Computes the Uzzi et al. (2013) novelty score for each work based on atypical combinations of cited journals. A work is novel if its reference list contains unusual journal pairings – combinations that are rarely seen together in the broader literature.

Usage

sm_metric_novelty(corpus, call = rlang::caller_env())

Arguments

corpus

An sm_corpus object with populated references and works tables. Works and their references should have source_id assignments.

call

Caller environment for error reporting.

Value

A tibble with columns work_id and novelty. Higher values indicate more novel (atypical) journal combinations. Works with insufficient data receive NA.

Details

The algorithm:

  1. For each work, identify the journals (sources) of its cited references.

  2. Enumerate all pairwise journal combinations in each reference list.

  3. Compute the observed frequency of each journal pair across all works.

  4. Compute the expected frequency under independence (product of marginal frequencies).

  5. The novelty score for a work is the median of \(-\log_{10}(observed / expected)\) across all its journal pairs. High values indicate atypical combinations.

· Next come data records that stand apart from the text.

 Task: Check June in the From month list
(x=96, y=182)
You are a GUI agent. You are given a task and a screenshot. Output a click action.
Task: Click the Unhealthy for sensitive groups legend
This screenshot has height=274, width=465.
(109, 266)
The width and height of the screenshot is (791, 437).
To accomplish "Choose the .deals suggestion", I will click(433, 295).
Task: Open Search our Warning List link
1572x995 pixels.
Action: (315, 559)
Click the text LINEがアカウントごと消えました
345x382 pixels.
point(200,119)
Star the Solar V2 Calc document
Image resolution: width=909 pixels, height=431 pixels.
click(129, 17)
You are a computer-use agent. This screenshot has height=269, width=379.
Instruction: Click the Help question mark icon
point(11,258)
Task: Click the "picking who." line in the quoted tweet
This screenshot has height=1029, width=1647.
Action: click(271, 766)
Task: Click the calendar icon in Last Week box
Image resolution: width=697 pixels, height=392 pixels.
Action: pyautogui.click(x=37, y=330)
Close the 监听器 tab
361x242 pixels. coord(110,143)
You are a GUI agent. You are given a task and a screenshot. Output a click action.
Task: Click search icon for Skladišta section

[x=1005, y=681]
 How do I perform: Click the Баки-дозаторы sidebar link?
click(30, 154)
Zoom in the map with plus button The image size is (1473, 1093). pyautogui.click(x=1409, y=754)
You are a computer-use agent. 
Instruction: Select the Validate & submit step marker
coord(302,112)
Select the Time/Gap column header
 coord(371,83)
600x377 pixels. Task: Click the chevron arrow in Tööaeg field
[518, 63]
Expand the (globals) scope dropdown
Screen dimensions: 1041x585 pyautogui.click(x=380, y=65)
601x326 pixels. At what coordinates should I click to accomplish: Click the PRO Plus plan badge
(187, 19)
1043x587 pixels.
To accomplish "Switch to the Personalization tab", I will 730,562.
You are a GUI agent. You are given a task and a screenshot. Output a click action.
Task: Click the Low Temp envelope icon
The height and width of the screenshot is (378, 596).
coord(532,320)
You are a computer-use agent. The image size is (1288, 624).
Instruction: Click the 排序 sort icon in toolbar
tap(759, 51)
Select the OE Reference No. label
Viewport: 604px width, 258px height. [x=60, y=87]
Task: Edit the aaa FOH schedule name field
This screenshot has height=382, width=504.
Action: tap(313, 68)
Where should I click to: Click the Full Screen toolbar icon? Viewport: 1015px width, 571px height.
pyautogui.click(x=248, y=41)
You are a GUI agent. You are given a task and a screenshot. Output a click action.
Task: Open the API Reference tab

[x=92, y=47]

Works with fewer than 2 references with known journals receive NA.

References

Uzzi, B., Mukherjee, S., Stringer, M., & Jones, B. (2013). Atypical Combinations and Scientific Impact. Science, 342(6157), 468–472. doi:10.1126/science.1240474

Examples

corpus <- sm_example_corpus()
nov <- sm_metric_novelty(corpus)
head(nov)
#> # A tibble: 6 × 2
#>   work_id    novelty
#>   <chr>        <dbl>
#> 1 W000000001  -0.323
#> 2 W000000002  -0.384
#> 3 W000000003  -0.335
#> 4 W000000004  -0.313
#> 5 W000000005  -0.345
#> 6 W000000006  -0.378